DATASET CONTENT =>
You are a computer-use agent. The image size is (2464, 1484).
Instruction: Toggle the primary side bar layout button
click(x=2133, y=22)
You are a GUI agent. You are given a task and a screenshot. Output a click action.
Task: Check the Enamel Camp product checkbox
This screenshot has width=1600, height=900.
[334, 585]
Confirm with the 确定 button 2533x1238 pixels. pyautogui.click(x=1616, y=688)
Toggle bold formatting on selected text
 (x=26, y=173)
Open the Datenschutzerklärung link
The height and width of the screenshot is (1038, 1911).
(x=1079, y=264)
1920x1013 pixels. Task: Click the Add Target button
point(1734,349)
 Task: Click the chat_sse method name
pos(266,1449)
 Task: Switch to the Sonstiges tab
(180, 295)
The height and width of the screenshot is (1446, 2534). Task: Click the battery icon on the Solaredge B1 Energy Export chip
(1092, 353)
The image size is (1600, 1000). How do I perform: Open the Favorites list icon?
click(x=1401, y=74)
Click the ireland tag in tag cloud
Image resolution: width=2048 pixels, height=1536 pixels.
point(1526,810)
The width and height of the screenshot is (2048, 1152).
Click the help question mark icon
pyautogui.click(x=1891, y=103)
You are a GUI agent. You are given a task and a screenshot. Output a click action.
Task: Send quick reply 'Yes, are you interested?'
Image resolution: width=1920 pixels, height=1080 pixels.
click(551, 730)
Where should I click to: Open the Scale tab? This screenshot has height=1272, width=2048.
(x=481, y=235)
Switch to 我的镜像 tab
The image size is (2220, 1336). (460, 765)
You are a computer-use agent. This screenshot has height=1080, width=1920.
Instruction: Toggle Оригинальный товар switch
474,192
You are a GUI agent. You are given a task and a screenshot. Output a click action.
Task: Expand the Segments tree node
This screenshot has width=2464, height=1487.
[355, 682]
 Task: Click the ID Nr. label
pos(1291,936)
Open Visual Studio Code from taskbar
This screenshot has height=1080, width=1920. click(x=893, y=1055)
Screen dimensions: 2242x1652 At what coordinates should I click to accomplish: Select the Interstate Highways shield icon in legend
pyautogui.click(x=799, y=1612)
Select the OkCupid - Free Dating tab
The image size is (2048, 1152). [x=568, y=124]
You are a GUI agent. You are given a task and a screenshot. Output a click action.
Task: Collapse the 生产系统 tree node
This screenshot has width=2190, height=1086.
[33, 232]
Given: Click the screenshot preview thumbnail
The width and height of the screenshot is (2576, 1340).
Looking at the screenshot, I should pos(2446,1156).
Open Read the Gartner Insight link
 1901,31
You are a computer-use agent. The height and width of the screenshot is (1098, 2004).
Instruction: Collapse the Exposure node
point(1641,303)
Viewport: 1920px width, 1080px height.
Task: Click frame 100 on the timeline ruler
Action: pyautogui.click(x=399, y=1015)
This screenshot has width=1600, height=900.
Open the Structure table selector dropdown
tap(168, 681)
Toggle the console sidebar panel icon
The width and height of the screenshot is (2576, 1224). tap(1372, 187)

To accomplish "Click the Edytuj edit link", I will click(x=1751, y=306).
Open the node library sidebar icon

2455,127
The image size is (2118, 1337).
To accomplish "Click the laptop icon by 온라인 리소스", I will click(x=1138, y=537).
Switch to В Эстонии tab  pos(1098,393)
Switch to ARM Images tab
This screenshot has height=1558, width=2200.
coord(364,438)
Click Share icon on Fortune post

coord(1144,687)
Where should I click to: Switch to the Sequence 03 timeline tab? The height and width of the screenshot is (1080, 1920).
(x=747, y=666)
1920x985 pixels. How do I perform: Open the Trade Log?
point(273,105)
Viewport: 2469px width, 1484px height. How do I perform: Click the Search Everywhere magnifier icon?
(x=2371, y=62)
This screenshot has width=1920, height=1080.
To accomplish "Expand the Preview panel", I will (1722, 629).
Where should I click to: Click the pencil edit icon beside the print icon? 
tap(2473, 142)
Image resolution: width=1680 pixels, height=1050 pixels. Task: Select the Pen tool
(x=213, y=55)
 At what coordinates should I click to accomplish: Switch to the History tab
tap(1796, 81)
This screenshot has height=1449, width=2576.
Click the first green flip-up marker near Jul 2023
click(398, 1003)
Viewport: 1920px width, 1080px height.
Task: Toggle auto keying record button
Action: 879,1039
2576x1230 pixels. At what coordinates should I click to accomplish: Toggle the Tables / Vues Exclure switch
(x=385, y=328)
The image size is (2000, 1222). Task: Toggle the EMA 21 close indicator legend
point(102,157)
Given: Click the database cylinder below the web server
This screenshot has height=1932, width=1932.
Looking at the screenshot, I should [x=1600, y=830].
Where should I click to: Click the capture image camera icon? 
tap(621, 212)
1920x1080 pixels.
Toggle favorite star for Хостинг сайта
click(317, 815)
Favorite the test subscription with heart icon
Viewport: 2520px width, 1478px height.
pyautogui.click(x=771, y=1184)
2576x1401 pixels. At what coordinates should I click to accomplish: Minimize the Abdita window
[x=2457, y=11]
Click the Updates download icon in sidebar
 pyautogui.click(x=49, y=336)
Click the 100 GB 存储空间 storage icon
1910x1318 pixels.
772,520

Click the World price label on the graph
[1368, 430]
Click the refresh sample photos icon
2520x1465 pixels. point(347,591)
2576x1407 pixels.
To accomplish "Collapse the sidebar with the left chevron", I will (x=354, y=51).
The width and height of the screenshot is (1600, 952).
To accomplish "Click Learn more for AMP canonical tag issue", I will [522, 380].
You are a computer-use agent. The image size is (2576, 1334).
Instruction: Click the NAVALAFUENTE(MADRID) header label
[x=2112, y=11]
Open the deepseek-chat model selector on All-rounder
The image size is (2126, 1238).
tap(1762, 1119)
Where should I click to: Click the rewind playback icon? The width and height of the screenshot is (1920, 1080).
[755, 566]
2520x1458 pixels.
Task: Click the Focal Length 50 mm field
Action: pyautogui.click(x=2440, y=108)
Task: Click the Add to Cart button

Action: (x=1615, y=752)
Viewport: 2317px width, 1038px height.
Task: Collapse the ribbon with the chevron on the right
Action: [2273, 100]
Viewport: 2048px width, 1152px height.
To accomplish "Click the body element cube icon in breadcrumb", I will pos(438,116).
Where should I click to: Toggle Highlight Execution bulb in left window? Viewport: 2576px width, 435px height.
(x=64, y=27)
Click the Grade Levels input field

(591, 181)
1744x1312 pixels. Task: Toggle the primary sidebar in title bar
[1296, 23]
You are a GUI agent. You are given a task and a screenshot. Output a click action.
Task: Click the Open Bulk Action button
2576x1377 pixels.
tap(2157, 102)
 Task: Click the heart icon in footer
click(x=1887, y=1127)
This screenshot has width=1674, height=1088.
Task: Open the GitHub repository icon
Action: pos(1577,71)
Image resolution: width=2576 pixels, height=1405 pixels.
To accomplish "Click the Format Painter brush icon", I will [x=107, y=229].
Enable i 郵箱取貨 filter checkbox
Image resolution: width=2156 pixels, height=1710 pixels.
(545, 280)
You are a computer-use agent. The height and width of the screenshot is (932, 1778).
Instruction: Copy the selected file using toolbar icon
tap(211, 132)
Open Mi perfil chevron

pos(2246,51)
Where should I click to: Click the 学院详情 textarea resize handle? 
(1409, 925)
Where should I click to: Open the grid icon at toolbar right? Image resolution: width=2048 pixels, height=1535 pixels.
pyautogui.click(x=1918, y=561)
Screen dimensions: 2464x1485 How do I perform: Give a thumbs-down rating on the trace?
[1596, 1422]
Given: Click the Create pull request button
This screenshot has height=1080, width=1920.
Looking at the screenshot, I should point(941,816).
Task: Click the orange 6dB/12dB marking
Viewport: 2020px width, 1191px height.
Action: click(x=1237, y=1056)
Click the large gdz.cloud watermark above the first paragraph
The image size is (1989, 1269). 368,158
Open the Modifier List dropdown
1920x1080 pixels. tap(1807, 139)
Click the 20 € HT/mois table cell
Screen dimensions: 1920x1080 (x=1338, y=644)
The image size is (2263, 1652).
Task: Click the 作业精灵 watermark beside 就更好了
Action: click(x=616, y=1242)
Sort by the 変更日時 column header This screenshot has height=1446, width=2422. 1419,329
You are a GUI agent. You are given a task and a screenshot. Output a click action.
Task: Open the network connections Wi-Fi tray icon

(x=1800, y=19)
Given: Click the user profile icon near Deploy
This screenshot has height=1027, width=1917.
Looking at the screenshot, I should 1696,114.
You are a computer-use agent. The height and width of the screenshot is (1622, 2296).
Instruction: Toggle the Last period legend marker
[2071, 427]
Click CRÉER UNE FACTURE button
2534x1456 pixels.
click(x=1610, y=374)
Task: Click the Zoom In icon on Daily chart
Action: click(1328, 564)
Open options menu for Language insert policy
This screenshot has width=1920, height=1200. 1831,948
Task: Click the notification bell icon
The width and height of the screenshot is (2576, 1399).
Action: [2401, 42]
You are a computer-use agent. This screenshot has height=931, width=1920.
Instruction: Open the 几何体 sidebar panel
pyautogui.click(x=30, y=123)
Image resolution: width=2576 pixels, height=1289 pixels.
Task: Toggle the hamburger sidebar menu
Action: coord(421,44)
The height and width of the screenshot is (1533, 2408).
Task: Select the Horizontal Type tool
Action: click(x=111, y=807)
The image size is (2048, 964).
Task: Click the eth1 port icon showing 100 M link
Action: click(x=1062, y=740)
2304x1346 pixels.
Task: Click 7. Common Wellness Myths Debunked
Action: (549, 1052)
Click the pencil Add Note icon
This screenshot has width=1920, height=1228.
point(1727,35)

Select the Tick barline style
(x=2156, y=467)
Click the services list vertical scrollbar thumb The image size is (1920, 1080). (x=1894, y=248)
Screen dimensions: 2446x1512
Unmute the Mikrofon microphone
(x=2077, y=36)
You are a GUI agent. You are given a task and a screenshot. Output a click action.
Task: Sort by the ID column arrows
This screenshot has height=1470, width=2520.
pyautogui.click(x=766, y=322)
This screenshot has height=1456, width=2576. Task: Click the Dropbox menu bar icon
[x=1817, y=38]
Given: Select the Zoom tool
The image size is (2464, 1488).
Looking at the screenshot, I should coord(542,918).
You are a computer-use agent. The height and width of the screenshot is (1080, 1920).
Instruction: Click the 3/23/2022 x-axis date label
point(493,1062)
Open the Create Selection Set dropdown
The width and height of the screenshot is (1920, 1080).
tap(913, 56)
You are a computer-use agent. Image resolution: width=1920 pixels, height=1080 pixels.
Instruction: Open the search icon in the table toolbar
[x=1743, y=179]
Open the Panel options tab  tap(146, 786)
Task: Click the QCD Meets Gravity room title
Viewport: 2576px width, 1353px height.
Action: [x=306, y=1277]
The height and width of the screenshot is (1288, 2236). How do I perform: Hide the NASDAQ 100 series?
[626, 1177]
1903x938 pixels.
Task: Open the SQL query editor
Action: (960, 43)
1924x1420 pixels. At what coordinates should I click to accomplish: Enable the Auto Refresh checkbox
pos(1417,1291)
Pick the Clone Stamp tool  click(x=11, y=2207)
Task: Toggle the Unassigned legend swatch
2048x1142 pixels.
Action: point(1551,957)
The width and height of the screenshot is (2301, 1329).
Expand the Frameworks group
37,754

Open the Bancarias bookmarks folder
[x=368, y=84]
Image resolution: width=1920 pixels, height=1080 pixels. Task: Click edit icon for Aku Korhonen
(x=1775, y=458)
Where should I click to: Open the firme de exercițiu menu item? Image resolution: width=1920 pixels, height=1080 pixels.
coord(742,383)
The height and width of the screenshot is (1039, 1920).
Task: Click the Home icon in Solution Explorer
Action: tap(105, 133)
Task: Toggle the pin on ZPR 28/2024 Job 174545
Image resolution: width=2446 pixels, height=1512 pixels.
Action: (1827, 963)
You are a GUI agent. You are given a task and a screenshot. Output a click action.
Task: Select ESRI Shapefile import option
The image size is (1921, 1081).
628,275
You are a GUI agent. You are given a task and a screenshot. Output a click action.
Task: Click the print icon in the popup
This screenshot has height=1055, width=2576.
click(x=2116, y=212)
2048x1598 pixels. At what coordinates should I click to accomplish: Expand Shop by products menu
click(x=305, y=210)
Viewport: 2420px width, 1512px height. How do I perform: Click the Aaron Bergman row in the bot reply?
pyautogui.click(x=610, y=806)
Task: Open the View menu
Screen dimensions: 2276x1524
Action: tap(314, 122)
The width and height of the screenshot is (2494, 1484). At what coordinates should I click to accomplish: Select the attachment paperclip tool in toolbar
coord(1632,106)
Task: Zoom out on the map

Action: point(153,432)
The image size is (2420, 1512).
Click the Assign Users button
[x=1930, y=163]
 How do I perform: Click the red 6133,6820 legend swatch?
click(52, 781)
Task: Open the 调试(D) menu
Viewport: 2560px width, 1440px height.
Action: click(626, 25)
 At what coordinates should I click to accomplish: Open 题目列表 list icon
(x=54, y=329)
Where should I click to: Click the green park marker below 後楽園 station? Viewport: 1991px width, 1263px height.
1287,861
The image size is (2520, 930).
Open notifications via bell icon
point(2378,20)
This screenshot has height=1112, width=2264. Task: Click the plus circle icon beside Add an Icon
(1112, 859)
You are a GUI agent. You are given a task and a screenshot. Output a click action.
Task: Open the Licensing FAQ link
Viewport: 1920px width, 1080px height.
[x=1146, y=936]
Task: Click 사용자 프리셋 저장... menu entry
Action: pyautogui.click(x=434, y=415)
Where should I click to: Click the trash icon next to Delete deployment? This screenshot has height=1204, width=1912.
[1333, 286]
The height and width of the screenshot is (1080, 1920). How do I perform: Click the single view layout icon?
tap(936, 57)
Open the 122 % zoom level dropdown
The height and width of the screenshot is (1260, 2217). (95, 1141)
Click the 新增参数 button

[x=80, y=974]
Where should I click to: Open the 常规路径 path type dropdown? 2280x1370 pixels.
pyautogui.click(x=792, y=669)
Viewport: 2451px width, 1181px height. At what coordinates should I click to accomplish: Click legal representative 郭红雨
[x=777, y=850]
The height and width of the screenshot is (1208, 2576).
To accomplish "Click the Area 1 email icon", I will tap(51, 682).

EXERCISE REQUIREMENTS => Copy out every line of the data in which the word "tree" is found.

ANSWER SPACE =>
Task: Expand the Segments tree node
Task: Collapse the 生产系统 tree node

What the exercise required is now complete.